If you are looking for a stunning, detailed piano sound to use on your next solo classical piano album, however, I would look into spending a little bit more on a dedicated piano sample library.
The samplers in Ableton Live are wonderful tools to work with, especially for remixes. The drum rack is a versatile instrument that allows you to load your own samples into a custom drum kit.
My personal favorite, the Simpler, comes with all versions, including Intro. Simply drag-and-drop any audio sample into Simpler, and then it will automatically re-pitch your sample into musical notes when you play them on the keyboard.
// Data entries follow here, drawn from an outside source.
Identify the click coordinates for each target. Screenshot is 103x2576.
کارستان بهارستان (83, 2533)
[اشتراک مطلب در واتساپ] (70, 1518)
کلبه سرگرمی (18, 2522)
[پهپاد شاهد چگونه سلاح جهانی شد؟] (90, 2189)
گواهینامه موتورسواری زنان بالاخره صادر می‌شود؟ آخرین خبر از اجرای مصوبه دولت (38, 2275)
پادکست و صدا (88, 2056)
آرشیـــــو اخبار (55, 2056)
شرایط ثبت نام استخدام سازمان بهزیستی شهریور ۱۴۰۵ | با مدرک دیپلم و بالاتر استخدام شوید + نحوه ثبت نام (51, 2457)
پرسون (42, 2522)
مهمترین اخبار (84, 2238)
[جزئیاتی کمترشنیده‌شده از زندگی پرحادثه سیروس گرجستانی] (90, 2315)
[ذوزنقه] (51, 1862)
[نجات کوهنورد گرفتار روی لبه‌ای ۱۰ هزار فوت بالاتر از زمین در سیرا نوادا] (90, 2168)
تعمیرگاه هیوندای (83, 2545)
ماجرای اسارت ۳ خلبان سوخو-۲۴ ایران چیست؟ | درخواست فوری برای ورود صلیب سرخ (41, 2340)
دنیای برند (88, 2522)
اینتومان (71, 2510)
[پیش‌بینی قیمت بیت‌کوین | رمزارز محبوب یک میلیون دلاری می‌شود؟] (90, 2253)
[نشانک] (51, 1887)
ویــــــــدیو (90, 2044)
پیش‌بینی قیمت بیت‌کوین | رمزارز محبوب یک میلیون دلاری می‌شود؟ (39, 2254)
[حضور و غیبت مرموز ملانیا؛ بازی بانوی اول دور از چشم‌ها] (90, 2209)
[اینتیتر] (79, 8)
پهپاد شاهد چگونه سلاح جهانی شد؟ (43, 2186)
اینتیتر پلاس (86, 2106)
Ableton Live 10 includes a variety of standard audio effects, such as EQ, Compression, Reverb, and others. My favorite effects are Glue Compressor by Cytomic, which works wonders for mastering and parallel compression, the multi-band EQ, which displays a moving graph of the frequency spectrum, and the Convolution Reverb, which is a beautiful, natural-sounding reverb that comes as a brand new addition to Ableton Live 10.
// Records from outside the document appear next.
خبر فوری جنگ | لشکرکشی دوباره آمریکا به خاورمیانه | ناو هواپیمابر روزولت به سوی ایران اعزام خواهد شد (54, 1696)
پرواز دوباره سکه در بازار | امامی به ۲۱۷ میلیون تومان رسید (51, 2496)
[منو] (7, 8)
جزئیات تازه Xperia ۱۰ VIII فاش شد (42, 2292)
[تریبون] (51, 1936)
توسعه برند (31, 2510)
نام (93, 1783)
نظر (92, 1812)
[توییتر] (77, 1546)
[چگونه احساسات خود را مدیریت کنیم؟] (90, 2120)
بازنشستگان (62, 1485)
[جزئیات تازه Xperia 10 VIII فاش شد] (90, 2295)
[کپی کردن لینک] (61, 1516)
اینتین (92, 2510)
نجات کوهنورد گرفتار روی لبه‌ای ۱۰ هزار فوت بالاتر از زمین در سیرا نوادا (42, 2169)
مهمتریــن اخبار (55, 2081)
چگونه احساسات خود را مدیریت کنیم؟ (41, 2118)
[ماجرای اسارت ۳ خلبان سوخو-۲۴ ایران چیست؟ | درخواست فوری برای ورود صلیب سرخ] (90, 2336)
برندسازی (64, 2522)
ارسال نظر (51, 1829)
Ableton has the ability to work with video. To get started, drag & drop a video file from your computer into the timeline. The audio from the video should be imported onto a separate track, and the video should start playing from a separate window.
While Ableton cannot edit video directly, you can still splice different clips together and export the project as one video. Be cautioned that you must use an uncompressed format such as H. 264, or else the playback will be choppy. If used correctly, Ableton Live is a great tool for scoring films or editing audio from a video.
Ableton Live 10 is a highly-functional DAW that can be used for many purposes, both live and studio. Despite the hefty price tag, all of the built-in sounds, plugins, and effects are a producer’s dream. The main strengths of this program in 2019 are:
- The intuitive, simple layout
- The user customization
- Session view lets you quickly create loops
- Seamless warping & quantization
- Powerful virtual instruments
- Solid plugins
- Reliability & MIDI setup
- Speedy workflow
One of the most important strengths a program or piece of equipment can have is reliability. Rarely have I ever experienced a crash in Ableton. MIDI devices are instantly recognized, and I can even change audio drivers mid-session without requiring a restart. Whenever I am trying to experiment musically and create something new, Ableton is always my go-to.
While Ableton Live 10 may lack some of the precision waveform editing tools in other software, it remains the standout choice for music production in a crowded field of DAW’s.